What is hoisting in JavaScript?
A brief explanation to what hoisting means in the JavaScript programming language
JavaScript before executing your code parses it, and adds to its own memory every function and variable declarations it finds, and holds them in memory. This is called hoisting.
We have some different behaviors for function declarations and function expressions.
With function declarations, we can call a function before it’s defined, and our code will work. In the other cases, we’ll have errors.
A general rule of thumb is to always define functions, variables, objects and classes before using them, to avoid surprises.
Suppose we have a function:
function bark() {
  alert('wof!')
}
Due to hoisting, we can technically invoke bark() before it is declared:
bark()
function bark() {
  alert('wof!')
}
With functions, this only happens for function declarations. Like in the case above.
Not with function expressions.
This is a function expression:
bark()
var bark = function() {
  alert('wof!')
}
In this case, the var declaration is hoisted and initialized with undefined as a value, something like this:
var bark = undefined
bark()
bark = function() {
  alert('wof!')
}
Running this code will give you a  TypeError: bark is not a function error.

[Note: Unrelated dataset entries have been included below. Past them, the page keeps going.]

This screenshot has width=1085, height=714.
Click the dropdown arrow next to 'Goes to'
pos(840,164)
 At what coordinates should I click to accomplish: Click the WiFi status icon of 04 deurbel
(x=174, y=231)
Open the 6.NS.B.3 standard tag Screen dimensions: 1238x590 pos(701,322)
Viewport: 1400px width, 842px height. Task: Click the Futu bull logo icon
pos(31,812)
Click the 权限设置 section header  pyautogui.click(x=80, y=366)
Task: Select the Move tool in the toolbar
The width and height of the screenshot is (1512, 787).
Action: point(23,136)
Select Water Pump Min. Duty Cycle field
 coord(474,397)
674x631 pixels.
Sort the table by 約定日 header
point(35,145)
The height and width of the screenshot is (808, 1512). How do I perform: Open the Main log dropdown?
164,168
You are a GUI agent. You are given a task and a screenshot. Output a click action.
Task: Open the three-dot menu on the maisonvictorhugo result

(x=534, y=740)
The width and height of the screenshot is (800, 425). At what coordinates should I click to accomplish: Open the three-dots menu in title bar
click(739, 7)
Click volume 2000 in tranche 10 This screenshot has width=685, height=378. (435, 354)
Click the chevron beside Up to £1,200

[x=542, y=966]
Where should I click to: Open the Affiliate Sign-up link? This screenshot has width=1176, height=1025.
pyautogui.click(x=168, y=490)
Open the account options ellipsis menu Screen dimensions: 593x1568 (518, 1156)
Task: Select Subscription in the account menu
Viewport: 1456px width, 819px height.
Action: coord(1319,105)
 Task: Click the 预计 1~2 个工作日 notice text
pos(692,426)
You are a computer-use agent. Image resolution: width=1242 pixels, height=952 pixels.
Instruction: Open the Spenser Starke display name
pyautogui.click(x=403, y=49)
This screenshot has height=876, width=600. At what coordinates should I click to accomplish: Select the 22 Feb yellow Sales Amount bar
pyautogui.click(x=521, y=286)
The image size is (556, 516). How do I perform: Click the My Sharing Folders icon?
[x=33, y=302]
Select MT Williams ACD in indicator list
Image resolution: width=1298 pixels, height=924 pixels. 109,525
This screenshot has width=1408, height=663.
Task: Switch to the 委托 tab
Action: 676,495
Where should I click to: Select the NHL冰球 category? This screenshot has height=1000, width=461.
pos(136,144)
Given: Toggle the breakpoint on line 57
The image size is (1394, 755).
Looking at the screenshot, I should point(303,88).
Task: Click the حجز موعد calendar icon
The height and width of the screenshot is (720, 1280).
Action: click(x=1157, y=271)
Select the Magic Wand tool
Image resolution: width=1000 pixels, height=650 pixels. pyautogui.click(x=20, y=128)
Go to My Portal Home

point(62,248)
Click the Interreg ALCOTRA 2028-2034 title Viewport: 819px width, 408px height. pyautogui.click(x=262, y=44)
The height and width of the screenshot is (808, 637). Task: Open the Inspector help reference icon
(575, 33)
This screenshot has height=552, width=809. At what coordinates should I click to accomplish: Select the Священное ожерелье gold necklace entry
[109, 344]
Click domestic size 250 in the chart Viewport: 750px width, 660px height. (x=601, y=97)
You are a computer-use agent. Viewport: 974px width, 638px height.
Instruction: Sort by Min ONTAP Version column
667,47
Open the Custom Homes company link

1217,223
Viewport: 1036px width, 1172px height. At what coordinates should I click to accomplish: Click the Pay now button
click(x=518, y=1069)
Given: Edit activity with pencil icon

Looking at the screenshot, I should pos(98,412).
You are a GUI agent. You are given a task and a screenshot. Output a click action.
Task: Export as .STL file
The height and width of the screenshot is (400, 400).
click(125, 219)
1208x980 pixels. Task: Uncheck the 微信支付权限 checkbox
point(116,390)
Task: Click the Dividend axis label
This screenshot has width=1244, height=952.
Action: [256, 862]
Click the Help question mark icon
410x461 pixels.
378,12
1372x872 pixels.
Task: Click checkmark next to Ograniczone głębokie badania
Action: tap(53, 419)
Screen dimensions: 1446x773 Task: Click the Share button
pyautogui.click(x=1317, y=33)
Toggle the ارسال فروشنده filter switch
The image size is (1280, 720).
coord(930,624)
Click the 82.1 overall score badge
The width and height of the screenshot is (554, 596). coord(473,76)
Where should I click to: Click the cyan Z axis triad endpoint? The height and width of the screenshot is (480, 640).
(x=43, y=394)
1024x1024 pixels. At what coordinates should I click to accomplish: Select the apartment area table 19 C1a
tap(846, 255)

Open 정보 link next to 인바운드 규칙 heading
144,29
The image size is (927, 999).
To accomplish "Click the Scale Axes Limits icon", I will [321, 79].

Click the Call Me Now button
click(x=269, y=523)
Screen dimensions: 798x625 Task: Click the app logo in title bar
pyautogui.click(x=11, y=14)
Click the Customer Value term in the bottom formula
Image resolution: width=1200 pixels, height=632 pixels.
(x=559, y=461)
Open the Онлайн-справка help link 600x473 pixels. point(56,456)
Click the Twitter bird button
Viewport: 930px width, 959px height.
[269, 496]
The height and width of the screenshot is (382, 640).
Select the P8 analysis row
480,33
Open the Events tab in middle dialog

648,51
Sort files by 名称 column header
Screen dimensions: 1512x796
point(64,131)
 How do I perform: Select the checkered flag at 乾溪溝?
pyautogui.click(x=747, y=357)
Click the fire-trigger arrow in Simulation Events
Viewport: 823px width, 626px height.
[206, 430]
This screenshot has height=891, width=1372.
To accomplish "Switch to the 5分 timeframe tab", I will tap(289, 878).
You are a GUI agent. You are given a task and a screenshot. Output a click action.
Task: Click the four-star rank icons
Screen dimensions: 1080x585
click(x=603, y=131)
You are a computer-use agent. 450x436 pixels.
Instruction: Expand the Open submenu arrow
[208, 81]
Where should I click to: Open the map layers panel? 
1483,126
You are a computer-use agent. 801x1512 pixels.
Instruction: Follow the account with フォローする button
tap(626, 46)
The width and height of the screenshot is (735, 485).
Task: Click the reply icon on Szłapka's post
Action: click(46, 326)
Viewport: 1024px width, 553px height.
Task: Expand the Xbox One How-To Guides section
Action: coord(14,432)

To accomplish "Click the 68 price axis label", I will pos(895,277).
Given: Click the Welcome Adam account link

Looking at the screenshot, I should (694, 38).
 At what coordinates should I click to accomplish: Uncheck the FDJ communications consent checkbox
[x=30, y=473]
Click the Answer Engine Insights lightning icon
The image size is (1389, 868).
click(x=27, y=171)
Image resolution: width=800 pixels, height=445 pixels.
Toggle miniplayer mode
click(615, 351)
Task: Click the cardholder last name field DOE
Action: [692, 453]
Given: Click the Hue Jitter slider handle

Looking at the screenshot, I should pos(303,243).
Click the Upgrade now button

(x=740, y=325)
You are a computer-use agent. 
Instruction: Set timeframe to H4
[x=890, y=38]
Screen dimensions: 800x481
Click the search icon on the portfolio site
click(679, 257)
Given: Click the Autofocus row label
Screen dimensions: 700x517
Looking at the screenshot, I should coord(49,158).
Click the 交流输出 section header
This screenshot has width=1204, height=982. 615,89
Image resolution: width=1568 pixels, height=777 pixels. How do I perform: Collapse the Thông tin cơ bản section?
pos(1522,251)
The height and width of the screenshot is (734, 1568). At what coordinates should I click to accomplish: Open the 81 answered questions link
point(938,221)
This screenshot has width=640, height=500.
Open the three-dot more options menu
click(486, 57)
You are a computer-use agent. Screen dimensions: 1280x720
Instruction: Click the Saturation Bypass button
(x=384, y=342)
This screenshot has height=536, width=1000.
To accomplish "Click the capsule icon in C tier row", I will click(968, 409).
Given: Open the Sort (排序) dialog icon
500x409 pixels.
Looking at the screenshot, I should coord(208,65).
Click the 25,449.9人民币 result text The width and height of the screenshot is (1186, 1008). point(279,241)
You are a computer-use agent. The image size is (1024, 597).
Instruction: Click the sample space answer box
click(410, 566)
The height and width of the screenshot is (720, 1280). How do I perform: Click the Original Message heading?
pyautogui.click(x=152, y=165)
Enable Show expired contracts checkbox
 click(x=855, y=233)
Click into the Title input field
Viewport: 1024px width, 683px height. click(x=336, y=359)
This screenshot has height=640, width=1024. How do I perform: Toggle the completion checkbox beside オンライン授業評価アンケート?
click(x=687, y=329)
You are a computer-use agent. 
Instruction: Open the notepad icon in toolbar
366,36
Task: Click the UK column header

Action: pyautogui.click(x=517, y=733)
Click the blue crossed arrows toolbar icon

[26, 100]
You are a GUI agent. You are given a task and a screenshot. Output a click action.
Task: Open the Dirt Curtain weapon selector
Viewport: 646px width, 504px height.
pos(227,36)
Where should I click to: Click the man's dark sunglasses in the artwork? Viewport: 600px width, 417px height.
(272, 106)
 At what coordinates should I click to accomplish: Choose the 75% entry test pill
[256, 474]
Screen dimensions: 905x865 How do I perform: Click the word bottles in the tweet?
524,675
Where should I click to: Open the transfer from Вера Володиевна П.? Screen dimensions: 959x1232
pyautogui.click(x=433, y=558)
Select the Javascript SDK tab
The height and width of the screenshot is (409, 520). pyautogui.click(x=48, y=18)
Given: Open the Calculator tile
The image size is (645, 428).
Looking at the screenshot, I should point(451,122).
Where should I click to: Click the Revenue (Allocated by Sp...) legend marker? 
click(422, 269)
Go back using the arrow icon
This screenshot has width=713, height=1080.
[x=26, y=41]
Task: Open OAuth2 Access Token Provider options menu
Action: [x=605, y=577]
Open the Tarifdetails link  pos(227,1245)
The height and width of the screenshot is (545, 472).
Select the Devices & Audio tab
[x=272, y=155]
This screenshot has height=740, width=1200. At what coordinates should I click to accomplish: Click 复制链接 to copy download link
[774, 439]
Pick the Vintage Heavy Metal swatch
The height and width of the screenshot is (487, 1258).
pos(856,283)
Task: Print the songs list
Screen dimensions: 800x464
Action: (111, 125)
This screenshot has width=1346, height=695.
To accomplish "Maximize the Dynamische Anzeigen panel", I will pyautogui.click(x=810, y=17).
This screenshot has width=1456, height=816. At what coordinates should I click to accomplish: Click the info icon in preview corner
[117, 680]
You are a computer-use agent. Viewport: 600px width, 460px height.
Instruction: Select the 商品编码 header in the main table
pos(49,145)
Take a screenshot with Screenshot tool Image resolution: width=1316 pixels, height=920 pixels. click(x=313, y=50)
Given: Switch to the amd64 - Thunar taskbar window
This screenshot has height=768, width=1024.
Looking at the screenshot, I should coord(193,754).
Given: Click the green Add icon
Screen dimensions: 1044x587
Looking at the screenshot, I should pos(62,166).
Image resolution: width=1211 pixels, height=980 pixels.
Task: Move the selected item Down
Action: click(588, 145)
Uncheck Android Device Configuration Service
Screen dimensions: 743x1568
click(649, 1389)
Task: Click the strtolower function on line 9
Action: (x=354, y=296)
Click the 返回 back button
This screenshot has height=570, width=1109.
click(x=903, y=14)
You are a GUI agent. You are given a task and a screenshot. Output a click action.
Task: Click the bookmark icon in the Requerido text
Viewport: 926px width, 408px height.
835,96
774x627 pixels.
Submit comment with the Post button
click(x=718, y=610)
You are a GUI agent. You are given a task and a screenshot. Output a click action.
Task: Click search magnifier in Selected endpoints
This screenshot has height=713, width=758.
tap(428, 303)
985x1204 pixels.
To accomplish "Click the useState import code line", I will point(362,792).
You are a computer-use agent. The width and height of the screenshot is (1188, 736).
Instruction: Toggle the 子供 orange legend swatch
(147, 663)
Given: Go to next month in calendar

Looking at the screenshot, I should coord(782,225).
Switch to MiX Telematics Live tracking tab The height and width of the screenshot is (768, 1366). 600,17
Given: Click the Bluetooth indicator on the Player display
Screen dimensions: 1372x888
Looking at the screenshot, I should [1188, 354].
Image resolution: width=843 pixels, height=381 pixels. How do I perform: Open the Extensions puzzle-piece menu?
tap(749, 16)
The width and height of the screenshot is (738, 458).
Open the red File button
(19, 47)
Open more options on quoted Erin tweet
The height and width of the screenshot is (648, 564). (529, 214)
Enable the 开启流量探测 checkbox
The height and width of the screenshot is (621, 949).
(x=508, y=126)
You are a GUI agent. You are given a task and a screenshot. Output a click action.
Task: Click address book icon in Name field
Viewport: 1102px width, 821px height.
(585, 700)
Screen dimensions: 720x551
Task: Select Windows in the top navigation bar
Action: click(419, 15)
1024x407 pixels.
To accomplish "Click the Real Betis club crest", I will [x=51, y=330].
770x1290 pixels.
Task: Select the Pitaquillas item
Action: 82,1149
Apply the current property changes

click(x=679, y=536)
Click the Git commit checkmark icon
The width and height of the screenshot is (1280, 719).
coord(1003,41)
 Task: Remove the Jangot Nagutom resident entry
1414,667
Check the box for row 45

const and let declarations are hoisted, too, but they are not initialized to undefined like var.
const bark = function() {
  alert('wof!')
}
or
let bark = function bark() {
  alert('wof!')
}
In this case, if you invoke bark() before declaring it, it will give you a ReferenceError: Cannot access 'bark' before initialization error.
The same will happen for any other expression that assigns an object or class to a variable
Class declarations work like let and const declarations: they are hoisted, but not initialized, and using a class before its declaration will give a ReferenceError: <Class> is not defined error.